Collins thinks Pelfrey might be trying too hard to establish additional pitches, rather than concentrate on the ones he generally throws well. The manager added that the pitcher gets in trouble when he doesn't keep the ball down. Sure enough, the fastball to Martinez was supposed to be down and in, but it stayed up and it went out.

The Mets had other problems, too. Jason Bay has settled back into his offensive doldrums, ending the first and third with groundouts to short and stranding two runners each time.

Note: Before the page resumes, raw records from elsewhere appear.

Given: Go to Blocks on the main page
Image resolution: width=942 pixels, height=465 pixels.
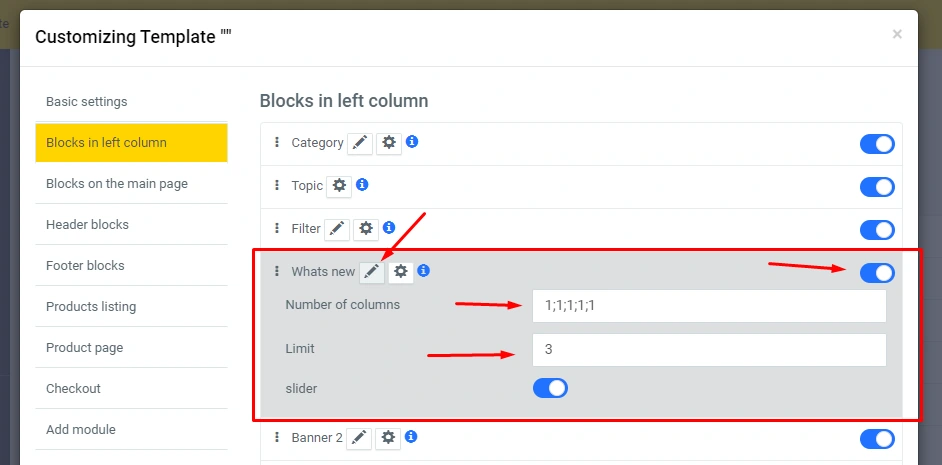Looking at the screenshot, I should [117, 184].
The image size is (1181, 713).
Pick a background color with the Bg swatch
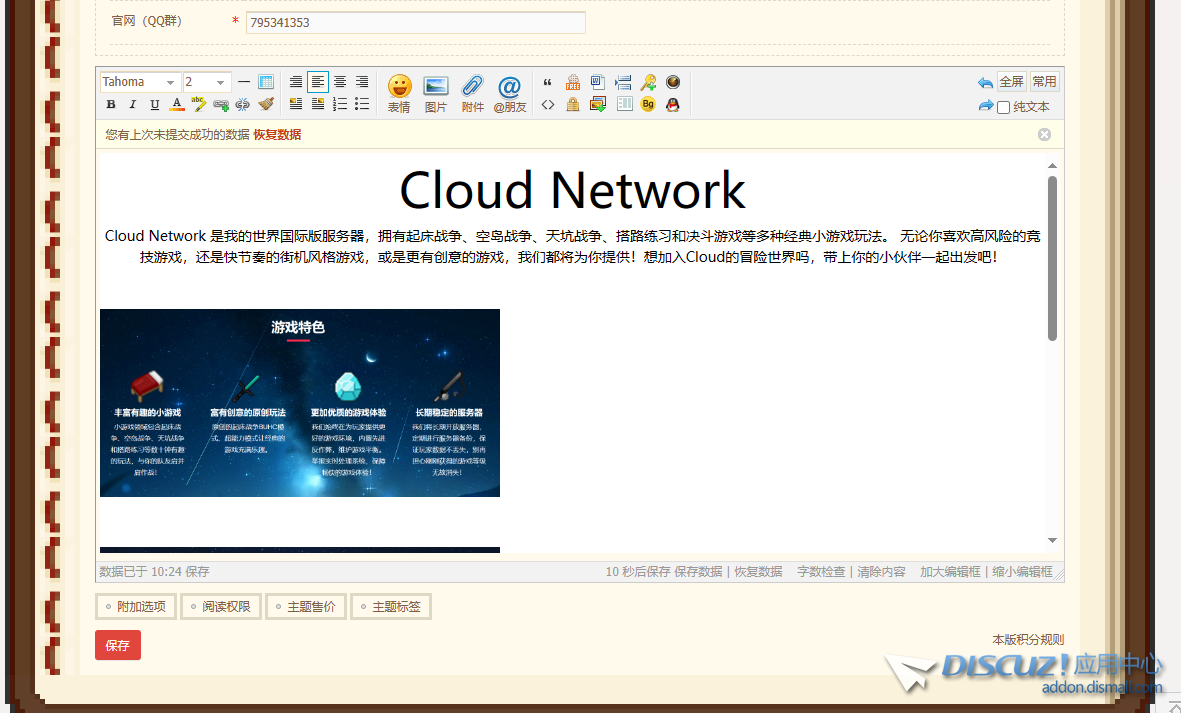click(647, 104)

Bay also botched Howard's leadoff fly to left in the eighth, setting the tone for a three-run inning.

"I just missed it," Bay said, declining any excuse or explanation.

Pedro Beato, one of the candidates to replace traded closer Francisco Rodriguez, walked three in that inning.

Despite all of that, and regardless of the Mets' three runs in the eighth and one in the ninth (on Daniel Murphy's double and Lucas Duda's triple), it was Pelfrey who stood out. A top-level pitcher is not supposed to allow two hits to the likes of Kendrick.

"It's the pitcher and it's the last guy you want to walk," Pelfrey said. "I threw a fastball the first time and he hit it right up the middle. I hung a slider the second time and he almost took my head off. It was just bad execution on my part and I had to pay for it."